* **Exercise goal**: Would you return, word for word, the lines running from the one with "How do I perform: Click" to the final line of the listing below, pictures omitted?

▬▬▬▬▬▬▬▬▬▬

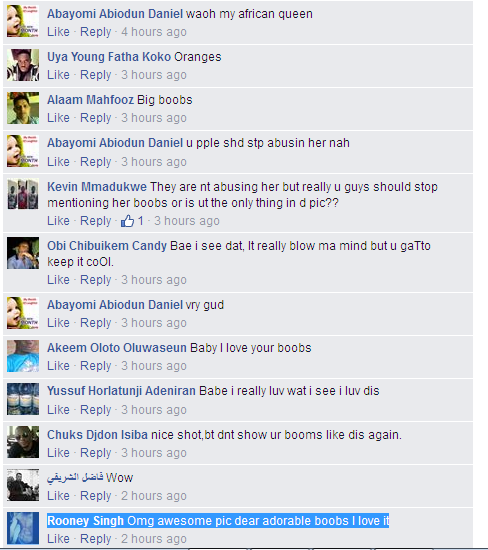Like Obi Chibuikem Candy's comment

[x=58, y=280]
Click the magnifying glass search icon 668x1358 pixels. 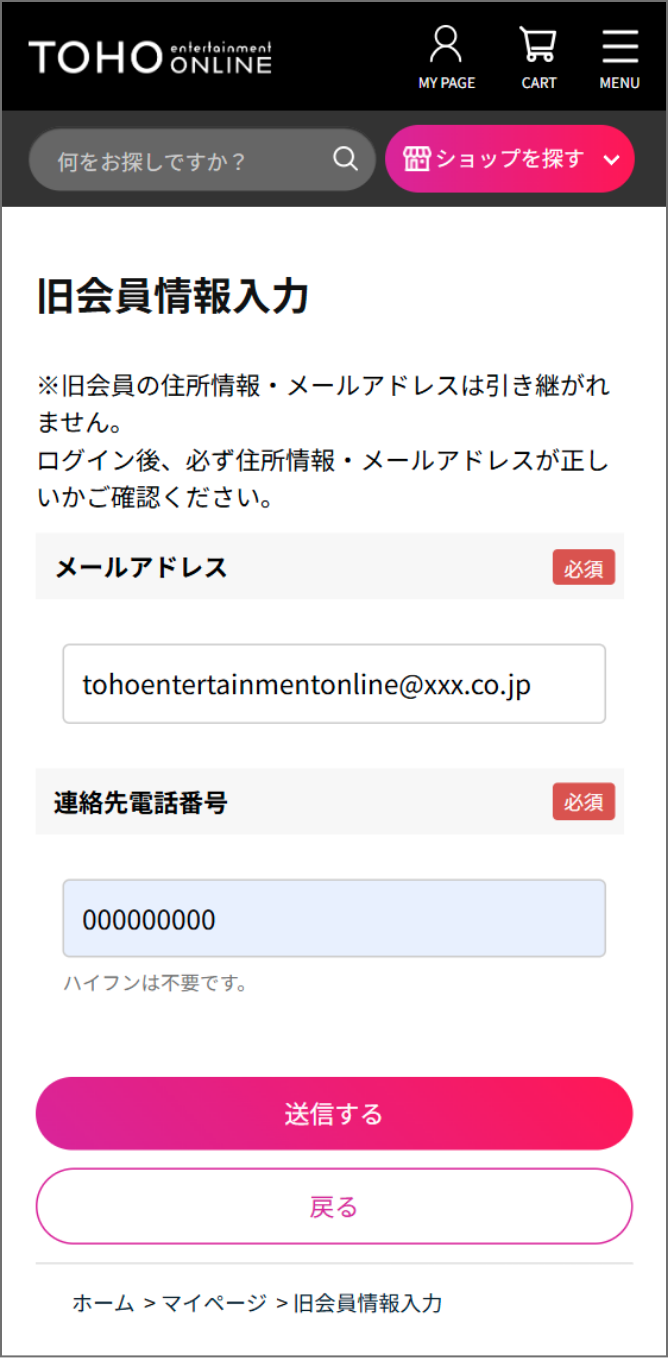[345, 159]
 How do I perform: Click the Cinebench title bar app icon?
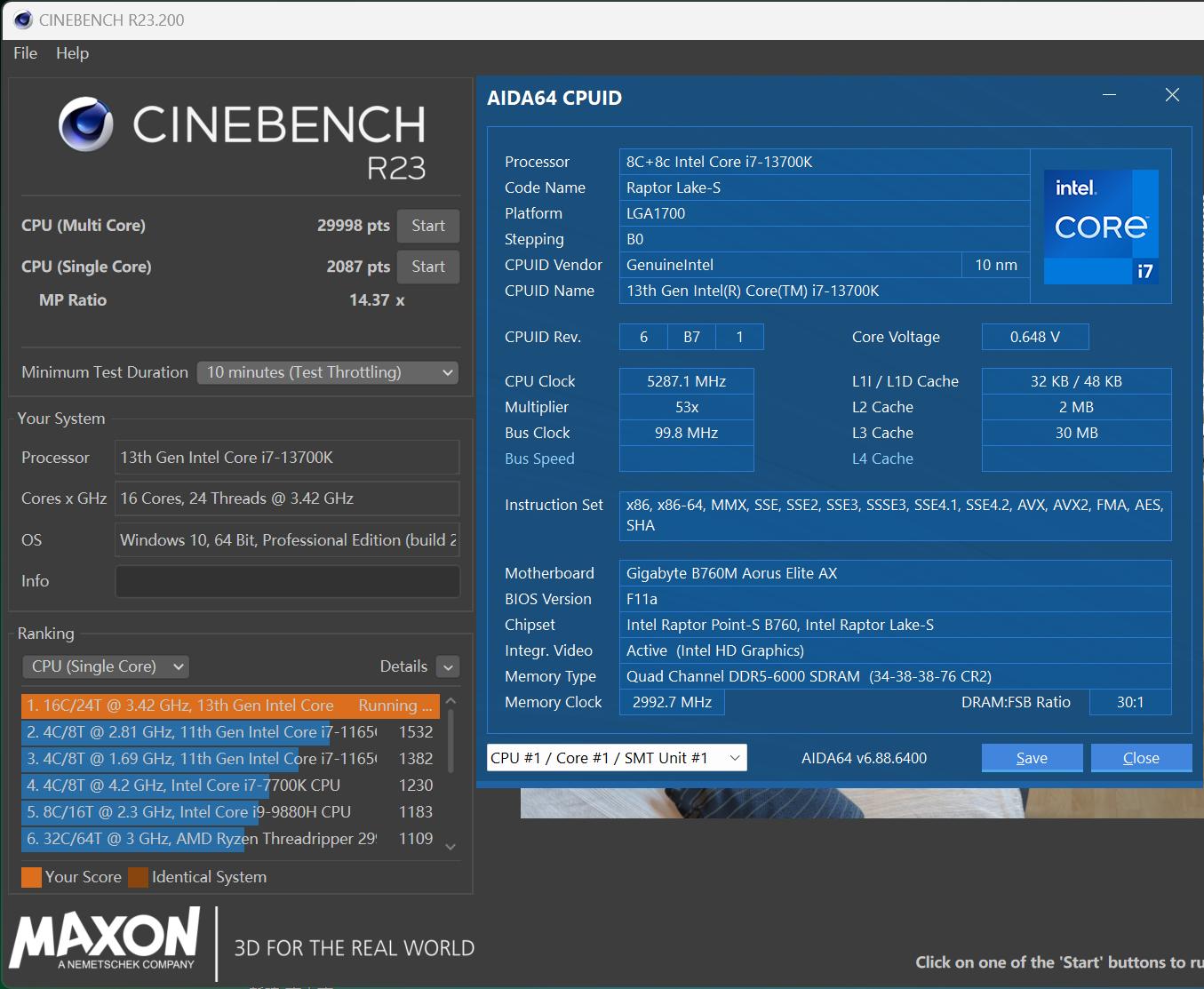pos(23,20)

▬▬▬▬▬▬▬▬▬▬

* **Result of the task**:
 How do I perform: Click the Cinebench title bar app icon?
pos(23,20)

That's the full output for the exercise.